[START OF SUPPLIED DATA]

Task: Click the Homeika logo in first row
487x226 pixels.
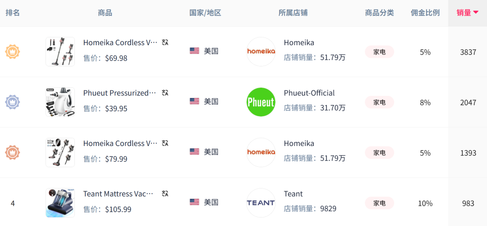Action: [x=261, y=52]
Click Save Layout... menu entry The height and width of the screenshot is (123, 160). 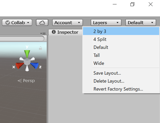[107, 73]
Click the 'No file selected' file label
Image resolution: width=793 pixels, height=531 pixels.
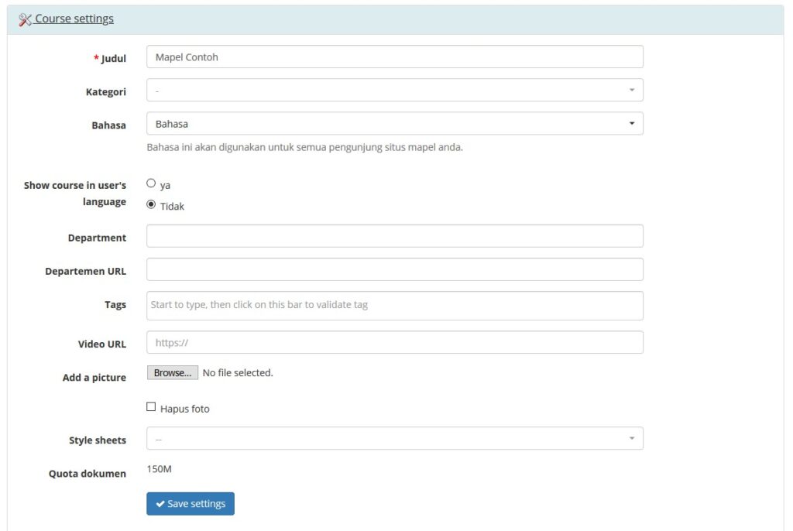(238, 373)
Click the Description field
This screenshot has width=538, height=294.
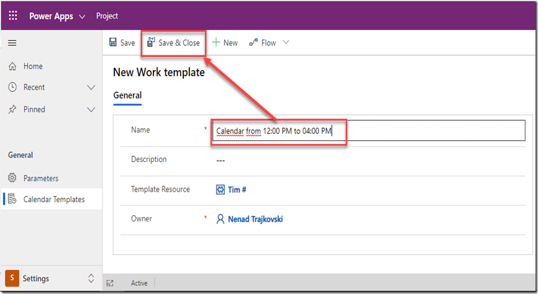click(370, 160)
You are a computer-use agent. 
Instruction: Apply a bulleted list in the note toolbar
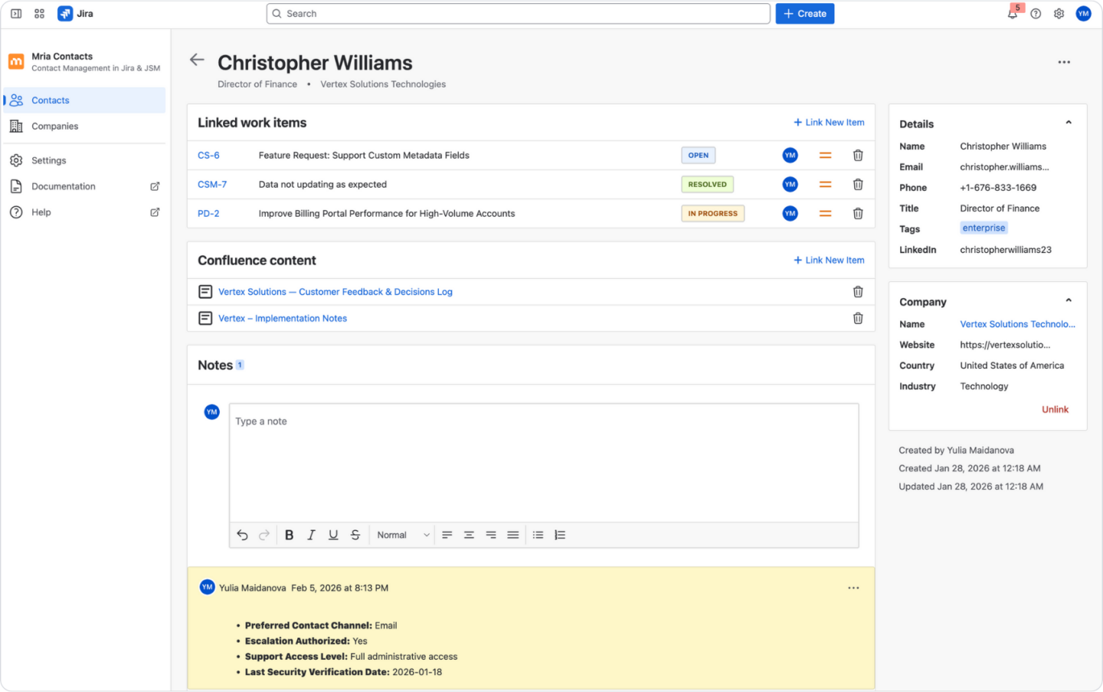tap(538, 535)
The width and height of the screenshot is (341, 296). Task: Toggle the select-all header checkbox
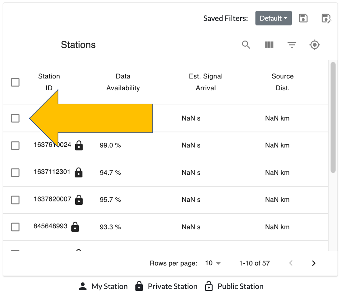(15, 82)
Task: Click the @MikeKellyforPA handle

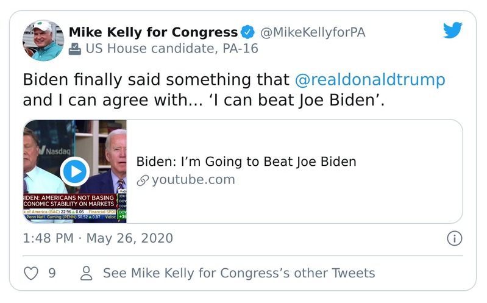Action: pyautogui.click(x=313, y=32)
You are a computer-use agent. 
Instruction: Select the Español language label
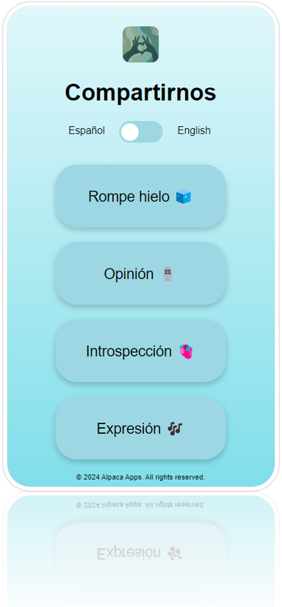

[END OF SUPPLIED DATA]
[START OF SUPPLIED DATA]

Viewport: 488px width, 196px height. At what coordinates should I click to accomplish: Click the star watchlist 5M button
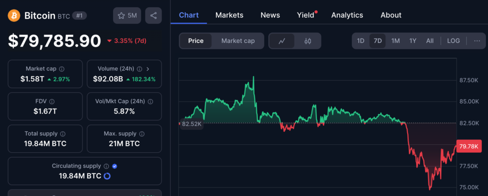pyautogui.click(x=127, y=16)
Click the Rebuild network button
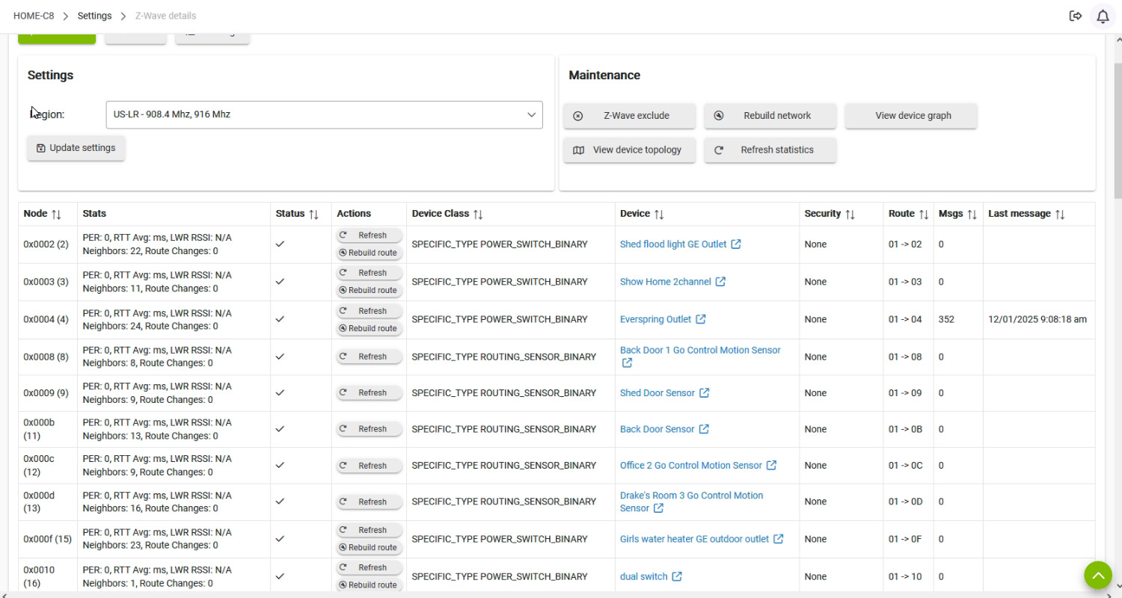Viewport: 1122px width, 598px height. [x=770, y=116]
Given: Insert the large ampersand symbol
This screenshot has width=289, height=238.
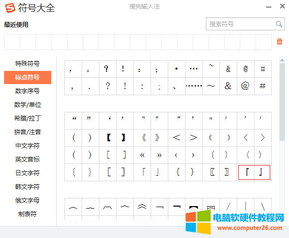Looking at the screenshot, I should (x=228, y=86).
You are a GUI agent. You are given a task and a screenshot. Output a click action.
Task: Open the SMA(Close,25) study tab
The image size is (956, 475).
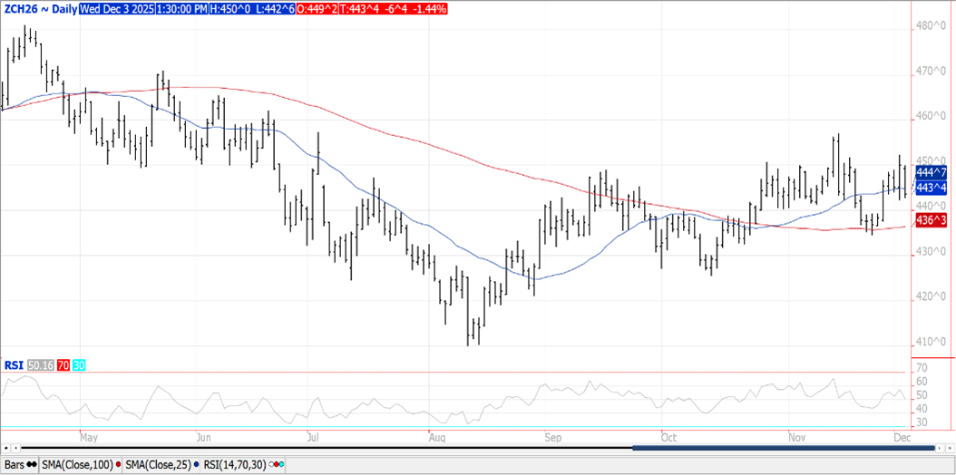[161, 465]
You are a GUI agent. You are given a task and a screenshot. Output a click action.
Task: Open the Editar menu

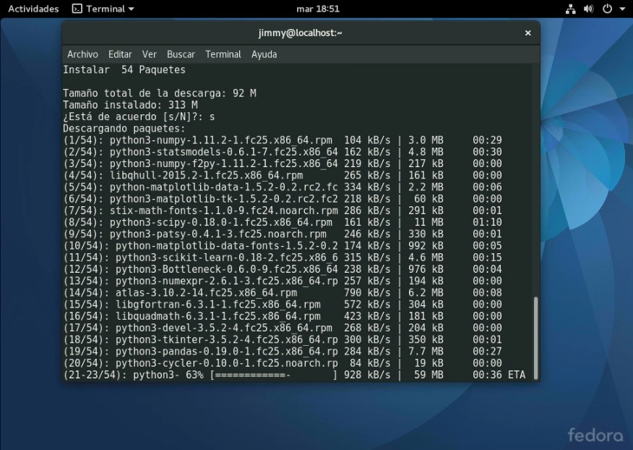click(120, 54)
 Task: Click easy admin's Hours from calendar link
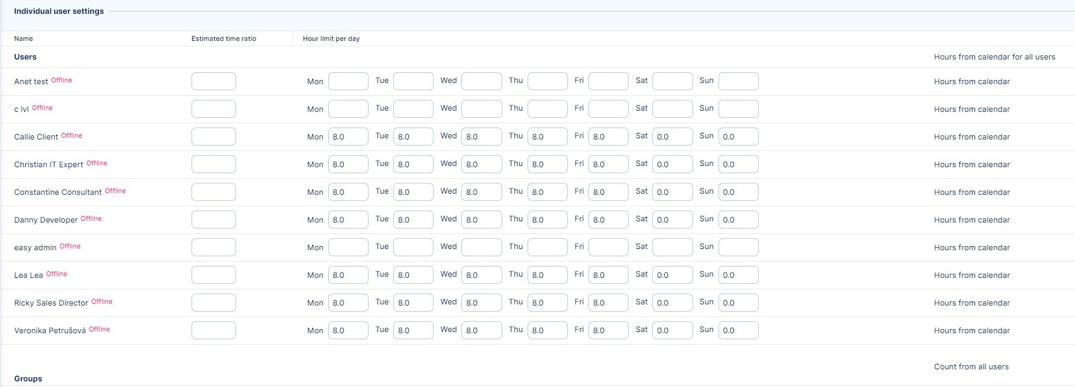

[END OF SUPPLIED DATA]
[START OF SUPPLIED DATA]

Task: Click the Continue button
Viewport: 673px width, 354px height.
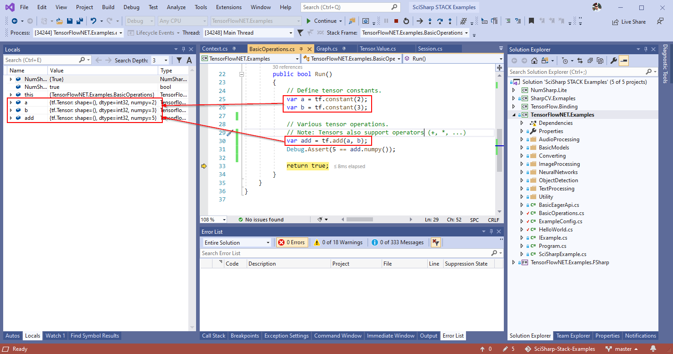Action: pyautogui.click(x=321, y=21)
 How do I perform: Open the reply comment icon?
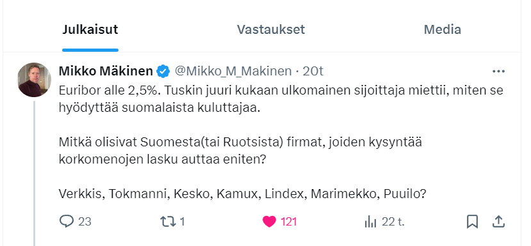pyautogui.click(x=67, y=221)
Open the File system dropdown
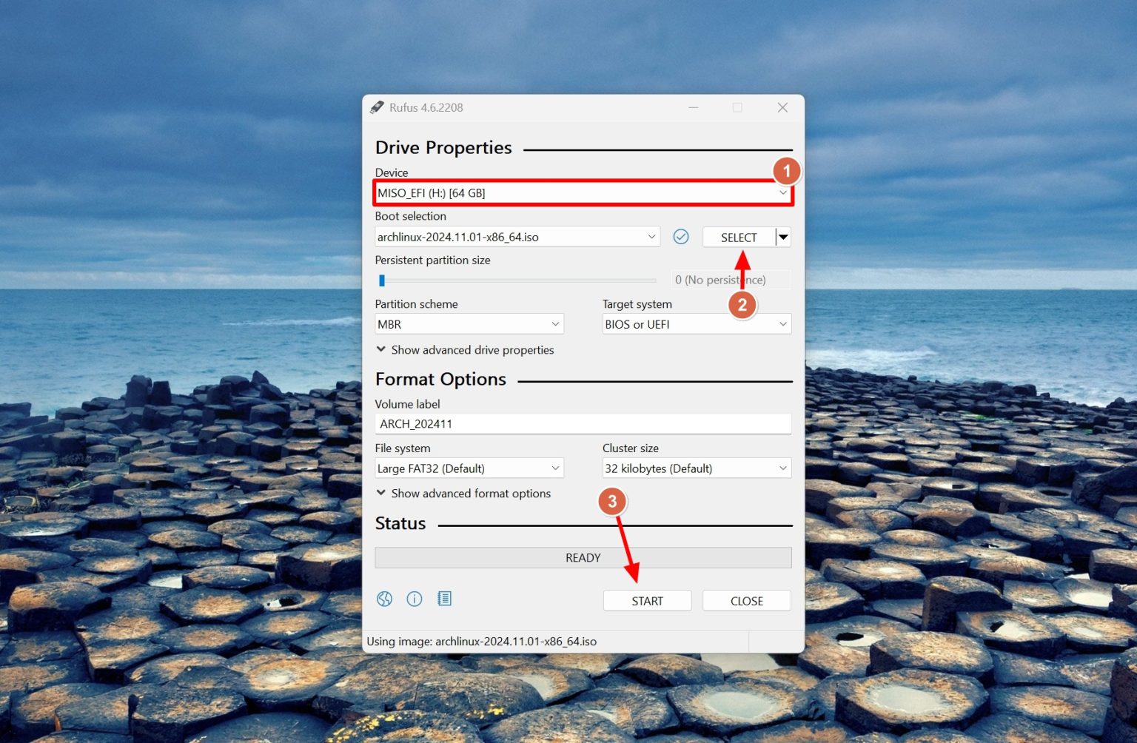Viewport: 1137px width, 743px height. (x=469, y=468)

[END OF SUPPLIED DATA]

§ STATED EXERCISE:
Print the records from the line with "How do I perform: Open" to the line with "Viewport: 1137px width, 743px", including both of those lines, and leave out the pictures.

§ CORRECT RESULT:
 How do I perform: Open the reply comment icon?
pyautogui.click(x=67, y=221)
Open the File system dropdown
Viewport: 1137px width, 743px height. (x=469, y=468)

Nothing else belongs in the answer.